Work instructions: Each line below needs to be duplicated without alteration.

*** Given entries ***

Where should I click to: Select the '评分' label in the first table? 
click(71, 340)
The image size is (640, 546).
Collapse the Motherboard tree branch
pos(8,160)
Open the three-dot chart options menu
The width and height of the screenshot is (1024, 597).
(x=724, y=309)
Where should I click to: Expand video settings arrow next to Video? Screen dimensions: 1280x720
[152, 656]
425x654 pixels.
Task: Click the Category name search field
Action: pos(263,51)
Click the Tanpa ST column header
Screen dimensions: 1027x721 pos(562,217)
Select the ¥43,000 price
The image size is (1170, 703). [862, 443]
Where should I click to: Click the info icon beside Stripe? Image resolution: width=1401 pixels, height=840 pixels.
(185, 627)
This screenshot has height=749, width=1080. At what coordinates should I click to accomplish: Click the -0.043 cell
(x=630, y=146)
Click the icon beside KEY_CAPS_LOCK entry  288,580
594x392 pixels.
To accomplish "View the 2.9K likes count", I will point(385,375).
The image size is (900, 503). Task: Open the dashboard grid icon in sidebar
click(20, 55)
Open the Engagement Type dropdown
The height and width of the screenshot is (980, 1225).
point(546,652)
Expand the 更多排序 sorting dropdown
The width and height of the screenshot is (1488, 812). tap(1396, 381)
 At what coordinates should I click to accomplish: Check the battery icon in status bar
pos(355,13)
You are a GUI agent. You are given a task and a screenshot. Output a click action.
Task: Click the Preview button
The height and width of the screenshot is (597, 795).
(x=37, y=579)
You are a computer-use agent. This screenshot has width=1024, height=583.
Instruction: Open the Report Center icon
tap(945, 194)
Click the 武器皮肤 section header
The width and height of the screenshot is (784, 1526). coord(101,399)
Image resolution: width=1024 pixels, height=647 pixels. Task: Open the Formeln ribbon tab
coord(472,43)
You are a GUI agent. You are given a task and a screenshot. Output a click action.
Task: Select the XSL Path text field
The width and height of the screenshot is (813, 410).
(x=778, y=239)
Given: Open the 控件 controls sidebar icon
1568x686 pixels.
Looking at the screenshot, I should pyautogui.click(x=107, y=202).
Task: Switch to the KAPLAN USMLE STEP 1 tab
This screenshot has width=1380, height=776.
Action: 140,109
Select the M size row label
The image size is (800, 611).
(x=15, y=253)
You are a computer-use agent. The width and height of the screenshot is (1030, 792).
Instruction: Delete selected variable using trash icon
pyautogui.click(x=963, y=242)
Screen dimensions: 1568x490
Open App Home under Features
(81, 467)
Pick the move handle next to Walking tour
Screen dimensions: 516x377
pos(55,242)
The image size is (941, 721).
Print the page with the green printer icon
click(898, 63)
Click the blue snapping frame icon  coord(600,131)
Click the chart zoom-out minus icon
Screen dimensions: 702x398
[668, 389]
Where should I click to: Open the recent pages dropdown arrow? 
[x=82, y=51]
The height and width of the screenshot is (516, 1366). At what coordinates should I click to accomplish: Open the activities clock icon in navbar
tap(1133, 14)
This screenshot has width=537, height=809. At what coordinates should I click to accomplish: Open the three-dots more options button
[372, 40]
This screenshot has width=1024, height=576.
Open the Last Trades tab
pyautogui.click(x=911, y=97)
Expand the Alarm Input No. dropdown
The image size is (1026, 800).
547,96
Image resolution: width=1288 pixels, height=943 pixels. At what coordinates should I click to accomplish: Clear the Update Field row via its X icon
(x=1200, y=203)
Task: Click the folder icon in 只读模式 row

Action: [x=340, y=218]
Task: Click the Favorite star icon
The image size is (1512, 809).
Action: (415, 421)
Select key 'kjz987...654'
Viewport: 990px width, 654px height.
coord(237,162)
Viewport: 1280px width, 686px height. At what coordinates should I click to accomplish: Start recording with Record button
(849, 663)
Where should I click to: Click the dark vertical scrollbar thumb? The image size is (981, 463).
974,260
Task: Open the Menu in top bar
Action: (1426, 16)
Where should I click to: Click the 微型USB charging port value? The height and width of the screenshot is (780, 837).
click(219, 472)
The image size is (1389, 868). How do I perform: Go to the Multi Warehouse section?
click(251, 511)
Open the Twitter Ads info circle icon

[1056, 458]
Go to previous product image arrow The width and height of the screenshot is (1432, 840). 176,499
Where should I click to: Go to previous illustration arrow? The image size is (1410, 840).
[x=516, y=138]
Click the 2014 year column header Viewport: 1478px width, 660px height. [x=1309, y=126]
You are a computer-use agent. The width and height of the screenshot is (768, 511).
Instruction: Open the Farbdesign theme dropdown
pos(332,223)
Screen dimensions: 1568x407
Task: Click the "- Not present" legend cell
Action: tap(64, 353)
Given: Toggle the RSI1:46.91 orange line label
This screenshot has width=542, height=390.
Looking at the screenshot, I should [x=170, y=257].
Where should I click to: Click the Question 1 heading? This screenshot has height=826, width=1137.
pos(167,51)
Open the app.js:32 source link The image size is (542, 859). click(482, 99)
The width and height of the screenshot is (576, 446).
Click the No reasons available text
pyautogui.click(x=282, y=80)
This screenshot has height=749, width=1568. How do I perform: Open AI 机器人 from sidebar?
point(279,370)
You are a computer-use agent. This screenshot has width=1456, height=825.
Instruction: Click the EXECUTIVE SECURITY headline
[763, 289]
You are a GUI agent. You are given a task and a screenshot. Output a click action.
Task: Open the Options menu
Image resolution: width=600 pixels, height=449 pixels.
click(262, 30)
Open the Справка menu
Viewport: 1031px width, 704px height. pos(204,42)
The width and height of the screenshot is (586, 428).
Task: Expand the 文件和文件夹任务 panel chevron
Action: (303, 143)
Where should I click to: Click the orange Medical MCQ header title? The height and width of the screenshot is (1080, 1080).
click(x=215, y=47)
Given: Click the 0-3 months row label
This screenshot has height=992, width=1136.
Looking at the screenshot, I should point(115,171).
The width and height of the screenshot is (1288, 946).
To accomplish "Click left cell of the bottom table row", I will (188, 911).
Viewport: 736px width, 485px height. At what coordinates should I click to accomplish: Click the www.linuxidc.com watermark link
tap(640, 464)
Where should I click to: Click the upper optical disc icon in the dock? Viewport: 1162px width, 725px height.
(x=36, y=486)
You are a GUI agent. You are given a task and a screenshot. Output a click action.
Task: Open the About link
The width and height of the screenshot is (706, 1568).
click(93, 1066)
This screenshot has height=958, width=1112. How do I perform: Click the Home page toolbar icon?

*** End of Given entries ***

Task result:
Where should I click to: Select the '评分' label in the first table? 
click(71, 340)
The image size is (640, 546).
Collapse the Motherboard tree branch
pos(8,160)
Open the three-dot chart options menu
The width and height of the screenshot is (1024, 597).
(x=724, y=309)
Where should I click to: Expand video settings arrow next to Video? Screen dimensions: 1280x720
[152, 656]
425x654 pixels.
Task: Click the Category name search field
Action: pos(263,51)
Click the Tanpa ST column header
Screen dimensions: 1027x721 pos(562,217)
Select the ¥43,000 price
The image size is (1170, 703). [862, 443]
Where should I click to: Click the info icon beside Stripe? Image resolution: width=1401 pixels, height=840 pixels.
(185, 627)
This screenshot has height=749, width=1080. At what coordinates should I click to accomplish: Click the -0.043 cell
(x=630, y=146)
Click the icon beside KEY_CAPS_LOCK entry  288,580
594x392 pixels.
To accomplish "View the 2.9K likes count", I will point(385,375).
The image size is (900, 503). Task: Open the dashboard grid icon in sidebar
click(20, 55)
Open the Engagement Type dropdown
The height and width of the screenshot is (980, 1225).
point(546,652)
Expand the 更多排序 sorting dropdown
The width and height of the screenshot is (1488, 812). tap(1396, 381)
 At what coordinates should I click to accomplish: Check the battery icon in status bar
pos(355,13)
You are a GUI agent. You are given a task and a screenshot. Output a click action.
Task: Click the Preview button
The height and width of the screenshot is (597, 795).
(x=37, y=579)
You are a computer-use agent. This screenshot has width=1024, height=583.
Instruction: Open the Report Center icon
tap(945, 194)
Click the 武器皮肤 section header
The width and height of the screenshot is (784, 1526). coord(101,399)
Image resolution: width=1024 pixels, height=647 pixels. Task: Open the Formeln ribbon tab
coord(472,43)
You are a GUI agent. You are given a task and a screenshot. Output a click action.
Task: Select the XSL Path text field
The width and height of the screenshot is (813, 410).
(x=778, y=239)
Given: Open the 控件 controls sidebar icon
1568x686 pixels.
Looking at the screenshot, I should pyautogui.click(x=107, y=202).
Task: Switch to the KAPLAN USMLE STEP 1 tab
This screenshot has width=1380, height=776.
Action: 140,109
Select the M size row label
The image size is (800, 611).
(x=15, y=253)
You are a computer-use agent. The width and height of the screenshot is (1030, 792).
Instruction: Delete selected variable using trash icon
pyautogui.click(x=963, y=242)
Screen dimensions: 1568x490
Open App Home under Features
(81, 467)
Pick the move handle next to Walking tour
Screen dimensions: 516x377
pos(55,242)
The image size is (941, 721).
Print the page with the green printer icon
click(898, 63)
Click the blue snapping frame icon  coord(600,131)
Click the chart zoom-out minus icon
Screen dimensions: 702x398
[668, 389]
Where should I click to: Open the recent pages dropdown arrow? 
[x=82, y=51]
The height and width of the screenshot is (516, 1366). At what coordinates should I click to accomplish: Open the activities clock icon in navbar
tap(1133, 14)
This screenshot has width=537, height=809. At what coordinates should I click to accomplish: Open the three-dots more options button
[372, 40]
This screenshot has width=1024, height=576.
Open the Last Trades tab
pyautogui.click(x=911, y=97)
Expand the Alarm Input No. dropdown
The image size is (1026, 800).
547,96
Image resolution: width=1288 pixels, height=943 pixels. At what coordinates should I click to accomplish: Clear the Update Field row via its X icon
(x=1200, y=203)
Task: Click the folder icon in 只读模式 row

Action: [x=340, y=218]
Task: Click the Favorite star icon
The image size is (1512, 809).
Action: (415, 421)
Select key 'kjz987...654'
Viewport: 990px width, 654px height.
coord(237,162)
Viewport: 1280px width, 686px height. At what coordinates should I click to accomplish: Start recording with Record button
(849, 663)
Where should I click to: Click the dark vertical scrollbar thumb? The image size is (981, 463).
974,260
Task: Open the Menu in top bar
Action: (1426, 16)
Where should I click to: Click the 微型USB charging port value? The height and width of the screenshot is (780, 837).
click(219, 472)
The image size is (1389, 868). How do I perform: Go to the Multi Warehouse section?
click(251, 511)
Open the Twitter Ads info circle icon

[1056, 458]
Go to previous product image arrow The width and height of the screenshot is (1432, 840). 176,499
Where should I click to: Go to previous illustration arrow? The image size is (1410, 840).
[x=516, y=138]
Click the 2014 year column header Viewport: 1478px width, 660px height. [x=1309, y=126]
You are a computer-use agent. The width and height of the screenshot is (768, 511).
Instruction: Open the Farbdesign theme dropdown
pos(332,223)
Screen dimensions: 1568x407
Task: Click the "- Not present" legend cell
Action: tap(64, 353)
Given: Toggle the RSI1:46.91 orange line label
This screenshot has width=542, height=390.
Looking at the screenshot, I should [x=170, y=257].
Where should I click to: Click the Question 1 heading? This screenshot has height=826, width=1137.
pos(167,51)
Open the app.js:32 source link The image size is (542, 859). click(482, 99)
The width and height of the screenshot is (576, 446).
Click the No reasons available text
pyautogui.click(x=282, y=80)
This screenshot has height=749, width=1568. How do I perform: Open AI 机器人 from sidebar?
point(279,370)
You are a computer-use agent. This screenshot has width=1456, height=825.
Instruction: Click the EXECUTIVE SECURITY headline
[763, 289]
You are a GUI agent. You are given a task and a screenshot. Output a click action.
Task: Open the Options menu
Image resolution: width=600 pixels, height=449 pixels.
click(262, 30)
Open the Справка menu
Viewport: 1031px width, 704px height. pos(204,42)
The width and height of the screenshot is (586, 428).
Task: Expand the 文件和文件夹任务 panel chevron
Action: (303, 143)
Where should I click to: Click the orange Medical MCQ header title? The height and width of the screenshot is (1080, 1080).
click(x=215, y=47)
Given: Click the 0-3 months row label
This screenshot has height=992, width=1136.
Looking at the screenshot, I should point(115,171).
The width and height of the screenshot is (1288, 946).
To accomplish "Click left cell of the bottom table row", I will (188, 911).
Viewport: 736px width, 485px height. At what coordinates should I click to accomplish: Click the www.linuxidc.com watermark link
tap(640, 464)
Where should I click to: Click the upper optical disc icon in the dock? Viewport: 1162px width, 725px height.
(x=36, y=486)
You are a GUI agent. You are given a task and a screenshot. Output a click action.
Task: Open the About link
The width and height of the screenshot is (706, 1568).
click(93, 1066)
This screenshot has height=958, width=1112. How do I perform: Click the Home page toolbar icon?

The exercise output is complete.